### WORK INSTRUCTION
Scan the entries below and extract each line with the word "computer" in it.

### Items listed in a dataset
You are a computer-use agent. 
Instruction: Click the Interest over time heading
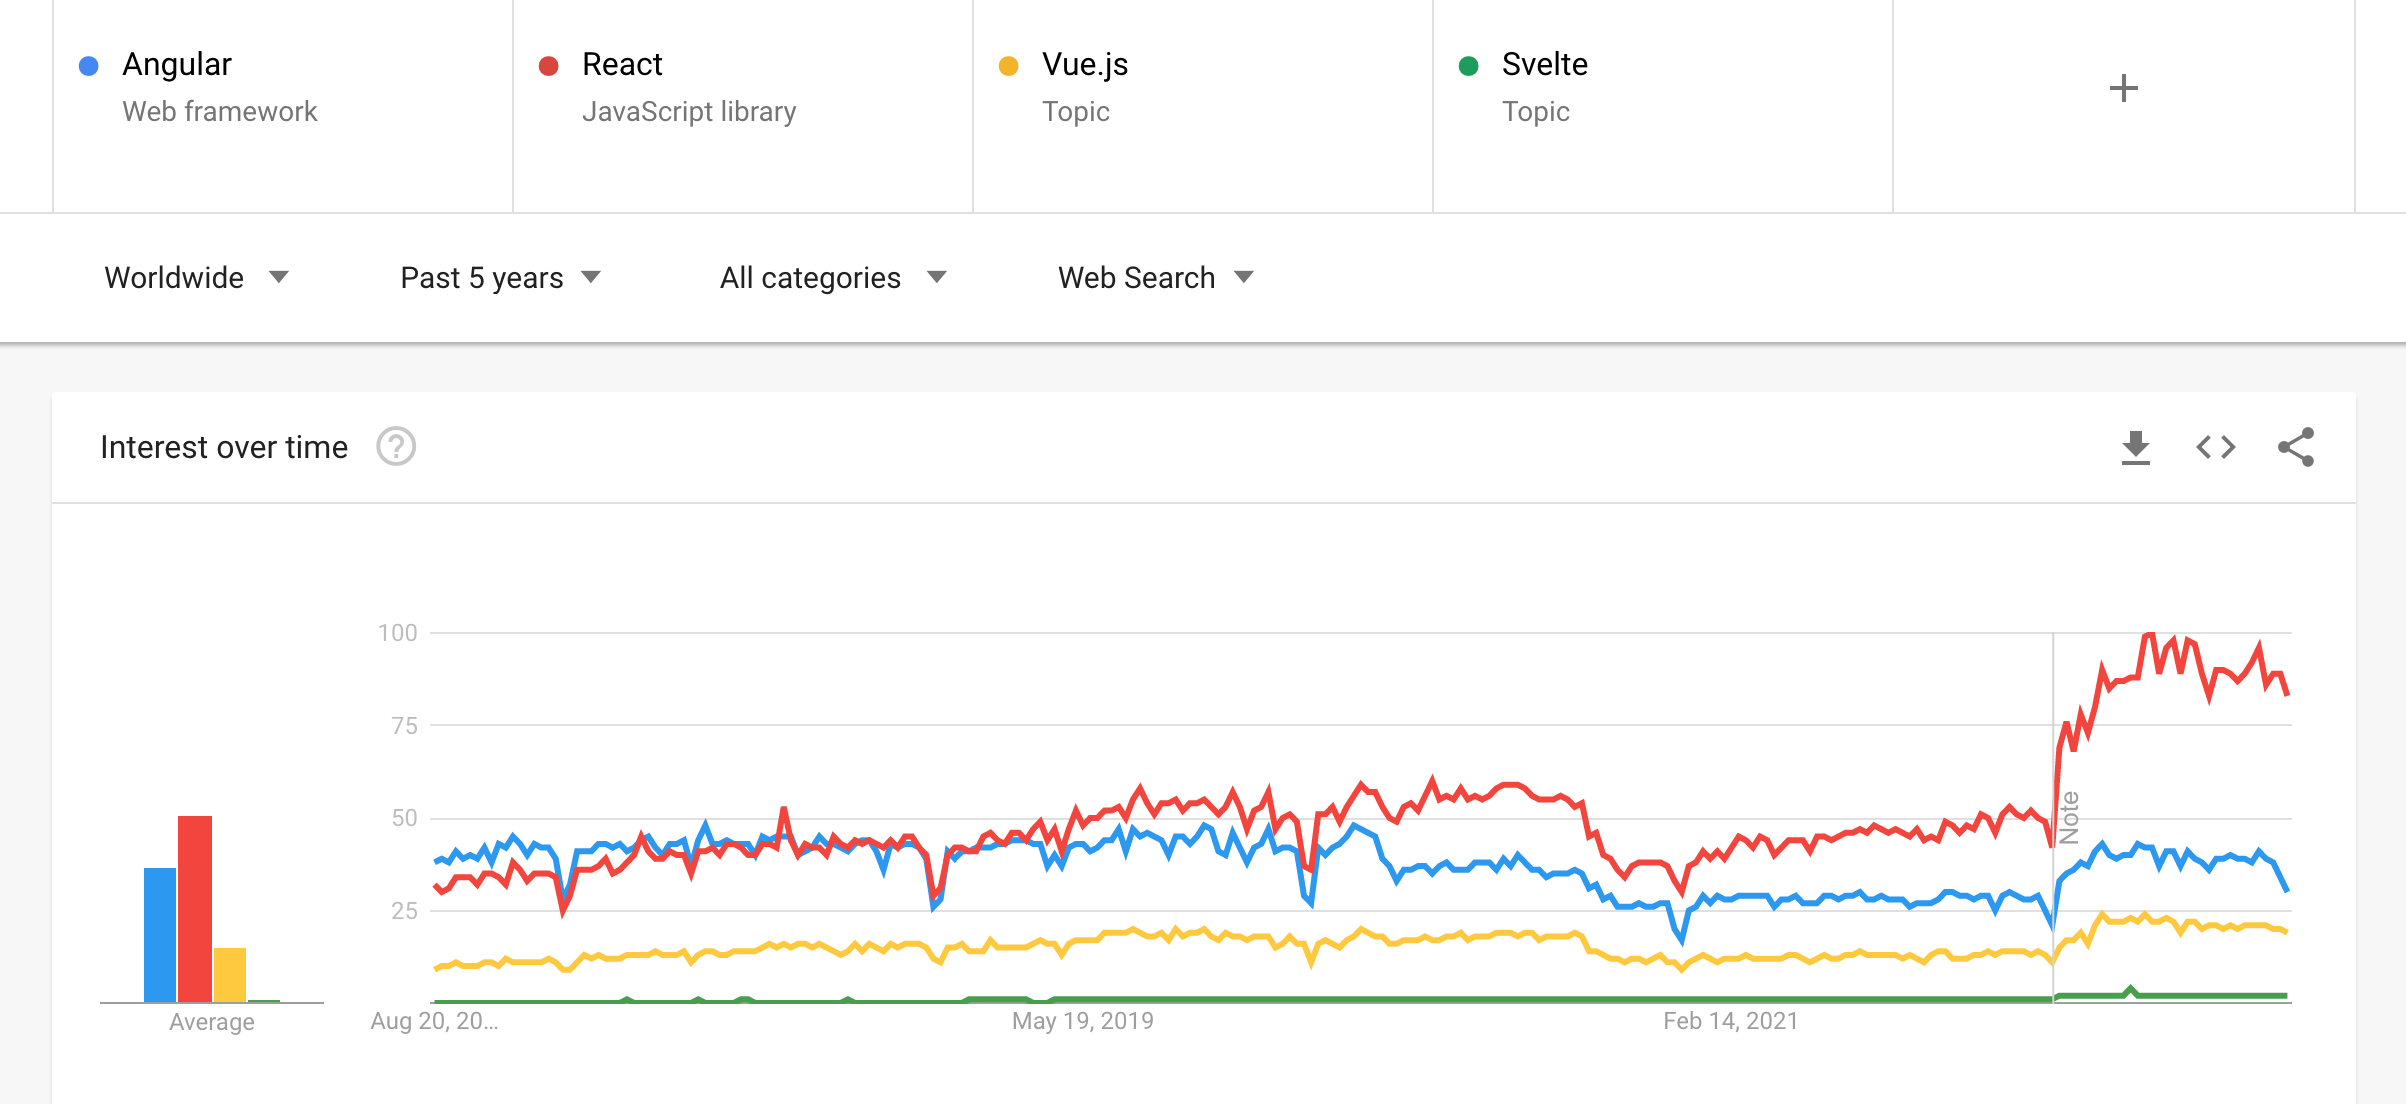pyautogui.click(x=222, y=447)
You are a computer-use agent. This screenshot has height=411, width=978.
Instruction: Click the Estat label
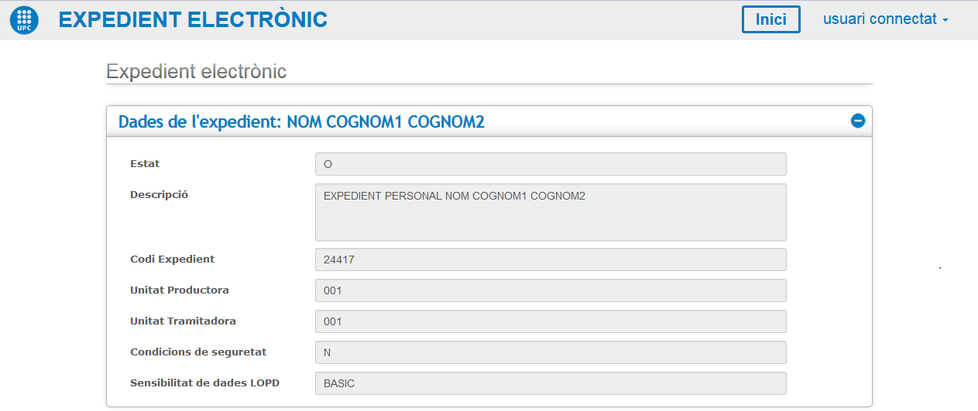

### COMPLETED EXERCISE
You are a computer-use agent. 
You are a computer-use agent. This screenshot has height=411, width=978.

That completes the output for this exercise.